In deze zaak heeft de Rechtbank Amsterdam op 14 april 2021 uitspraak gedaan in een geschil tussen [eiser 1] en [eiser 2], wettelijk vertegenwoordigers van de minderjarige [minderjarige], en [gedaagde]. De zaak betreft de uitleg van een afspraak die tijdens een zitting bij het hof is gemaakt over de tenuitvoerlegging van een eerder vonnis. Het vonnis van 3 mei 2017 verplichtte [gedaagde] om het medisch dossier van [minderjarige] te verstrekken, met een dwangsom van € 250 per dag bij niet-nakoming. Na het instellen van hoger beroep door [gedaagde] en een schorsing van de tenuitvoerlegging, vorderde [eiser] dat de rechtbank de schorsing opheft en vaststelt dat [gedaagde] dwangsommen verschuldigd is.
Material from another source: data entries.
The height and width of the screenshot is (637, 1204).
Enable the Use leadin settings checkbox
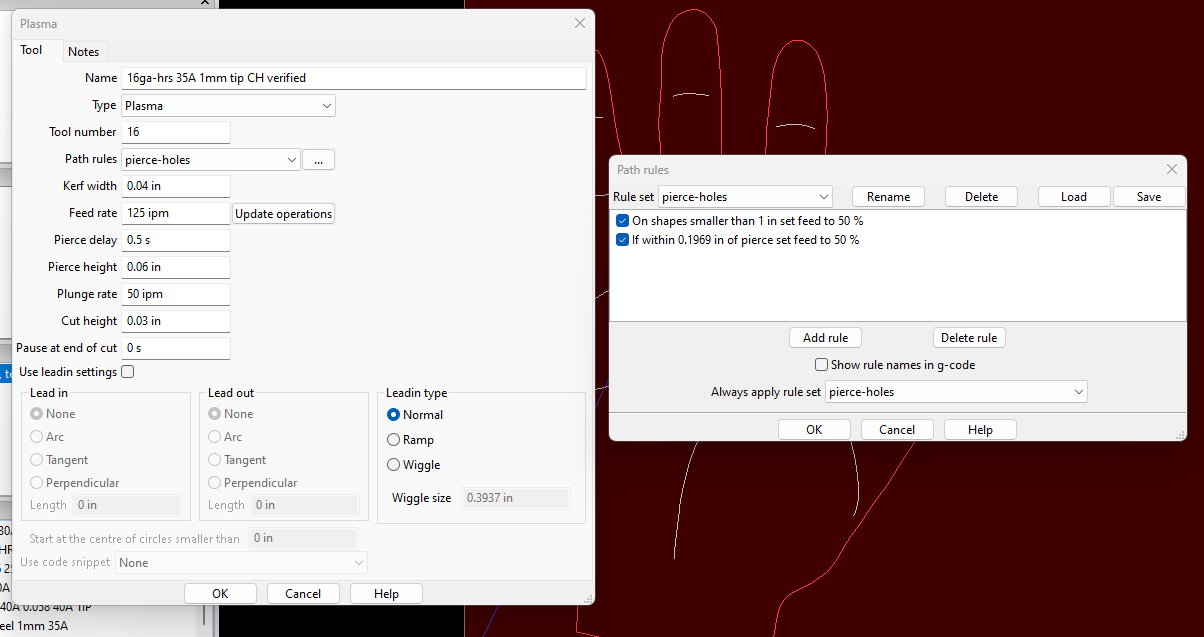coord(127,372)
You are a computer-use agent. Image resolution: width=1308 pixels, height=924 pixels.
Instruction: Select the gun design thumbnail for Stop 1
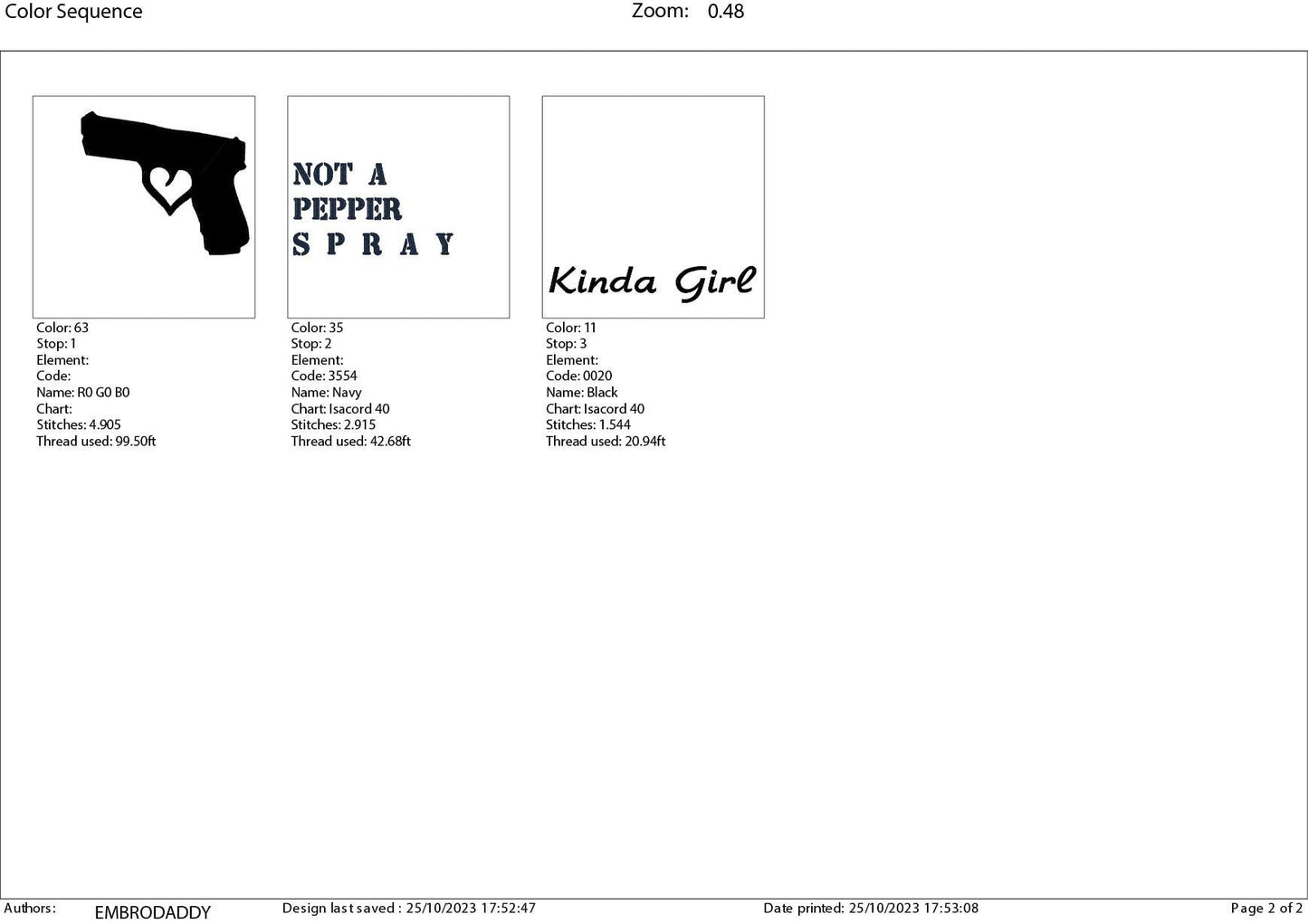(143, 206)
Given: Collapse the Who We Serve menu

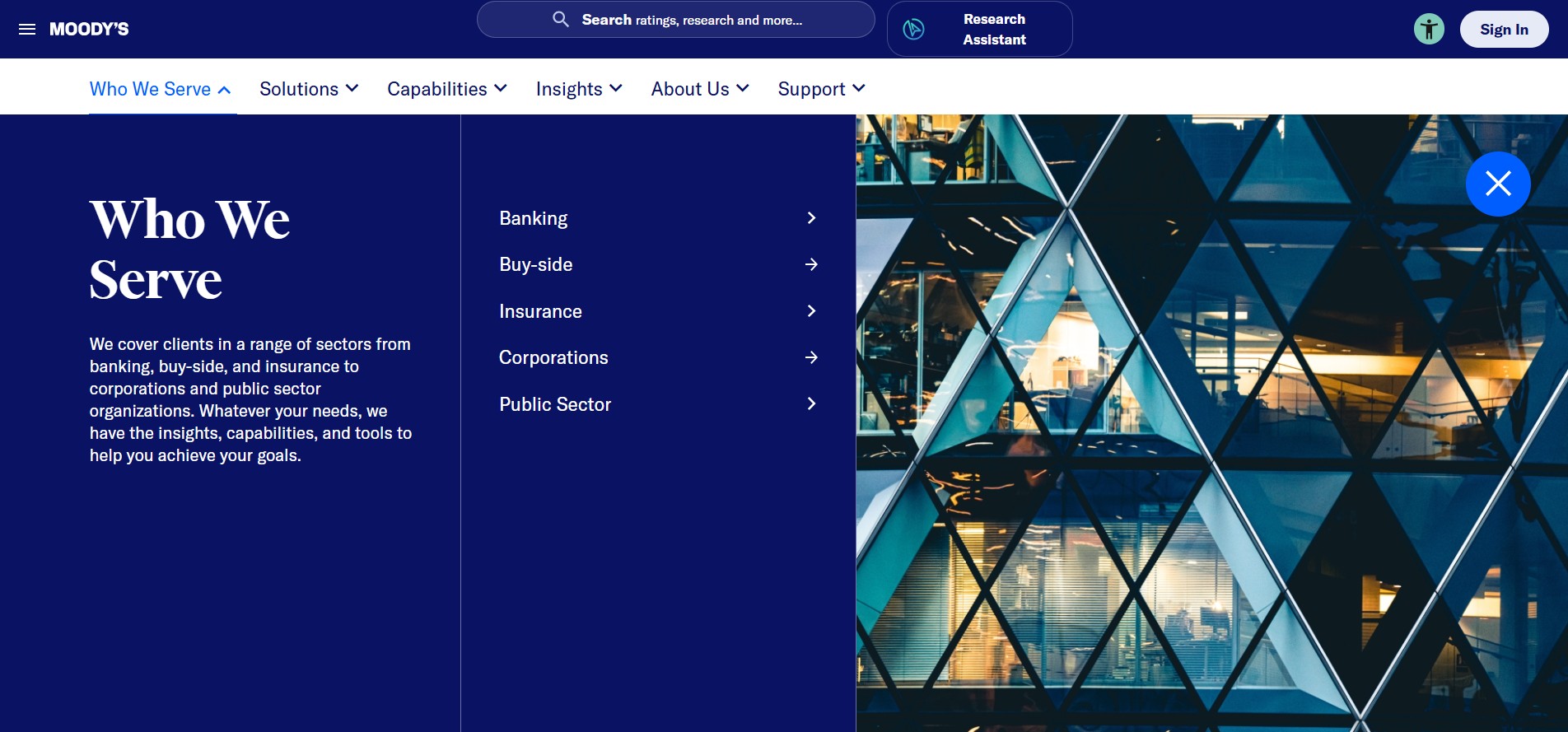Looking at the screenshot, I should coord(161,89).
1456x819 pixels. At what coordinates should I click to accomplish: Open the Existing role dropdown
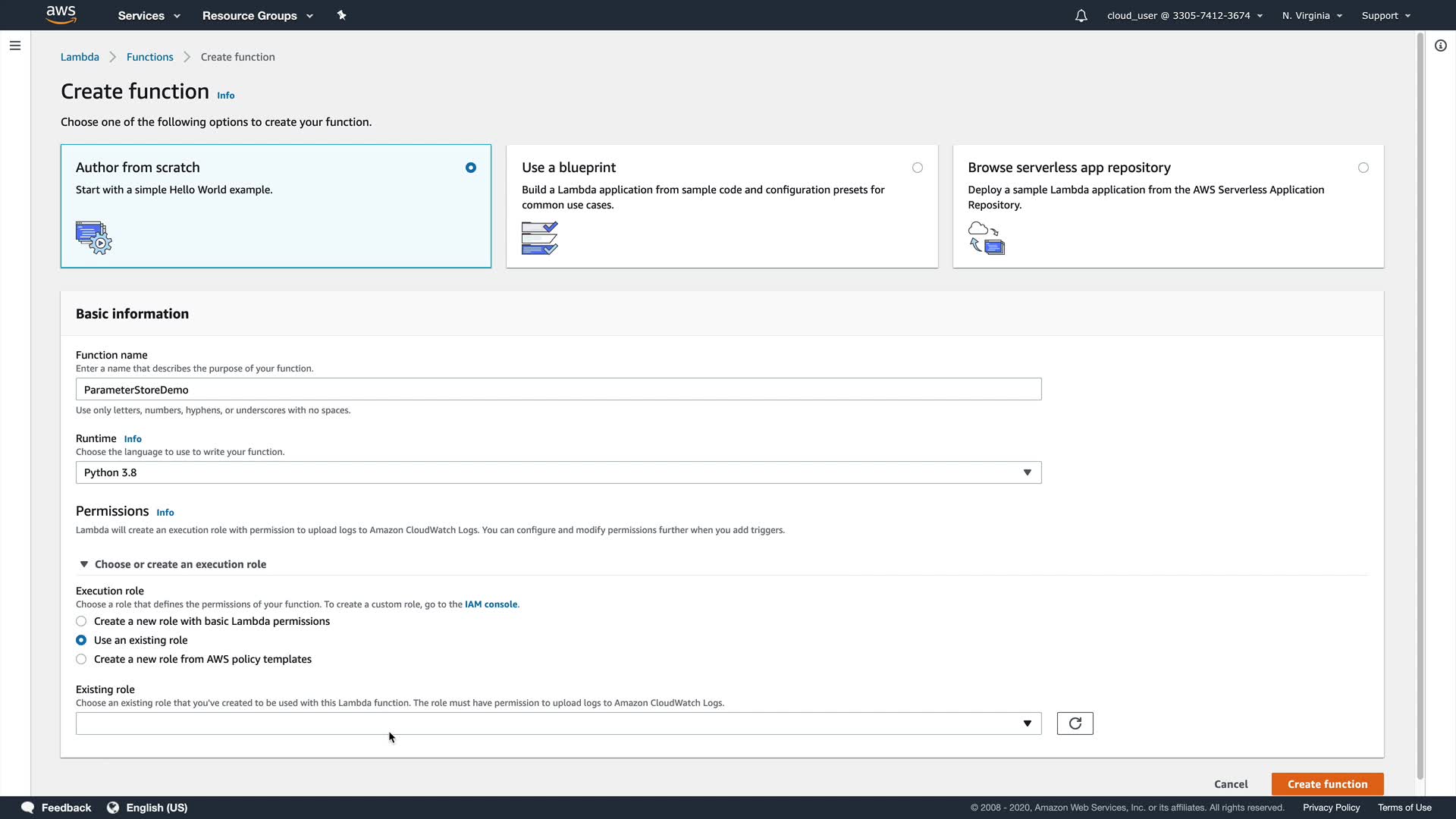pyautogui.click(x=558, y=723)
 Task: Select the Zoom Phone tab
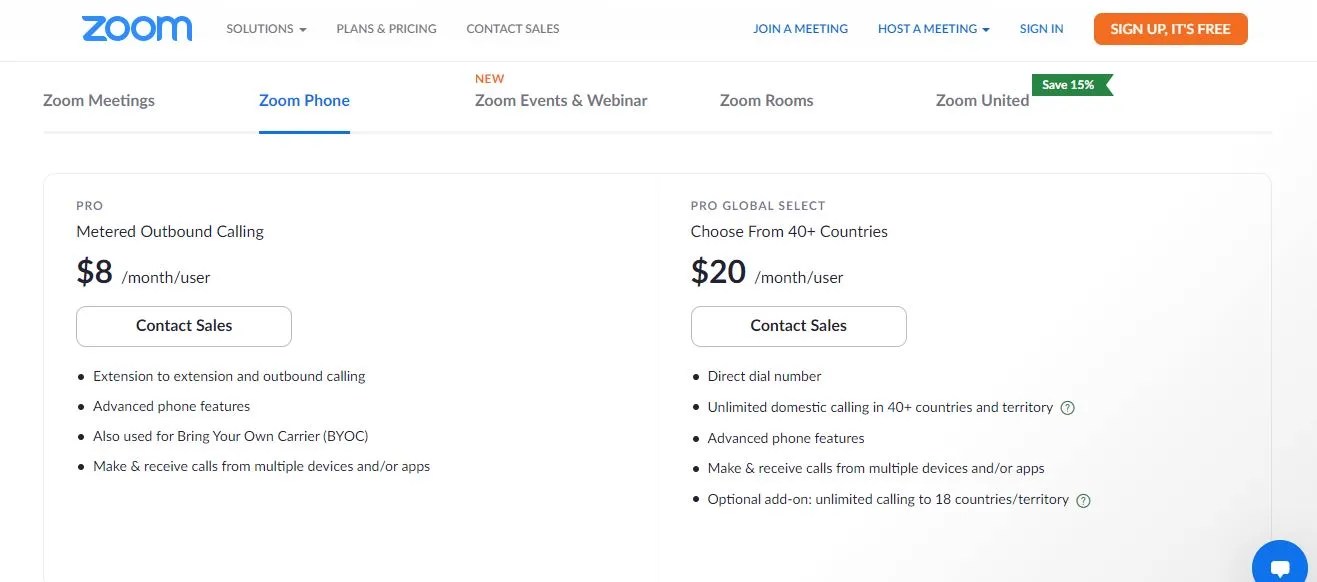pyautogui.click(x=304, y=100)
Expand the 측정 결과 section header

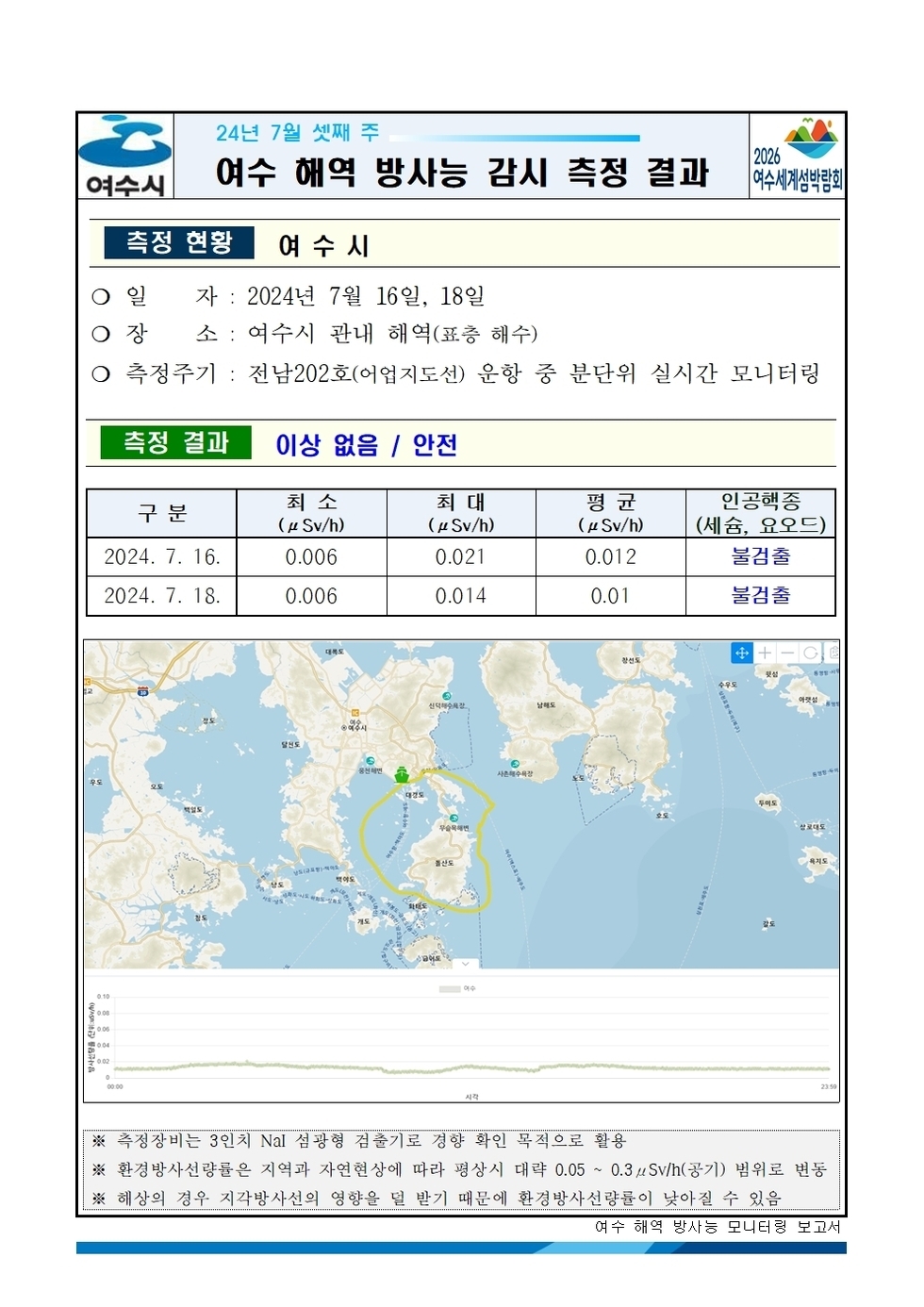click(179, 439)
De rechtbank oordeelt dat de afspraken die op 1 juni 2017 zijn gemaakt, impliceren dat [eiser] geen aanspraak kan maken op dwangsommen die zijn verbeurd tussen 16 mei 2017 en 1 juni 2017. De rechtbank stelt vast dat [gedaagde] direct actie heeft ondernomen om het verbeuren van dwangsommen te voorkomen door hoger beroep in te stellen en een verzoek tot schorsing in te dienen. De afspraken die tijdens de zitting zijn gemaakt, zijn volgens de rechtbank redelijk en impliceren dat de dwangsommen niet geëxecuteerd zullen worden.
Uiteindelijk wijst de rechtbank de vorderingen van [eiser] af en veroordeelt hem in de proceskosten. De rechtbank hoopt dat met deze uitspraak het geschil tussen partijen, dat al 11 jaar voortduurt, tot een einde komt, met het belang van [minderjarige] in het achterhoofd.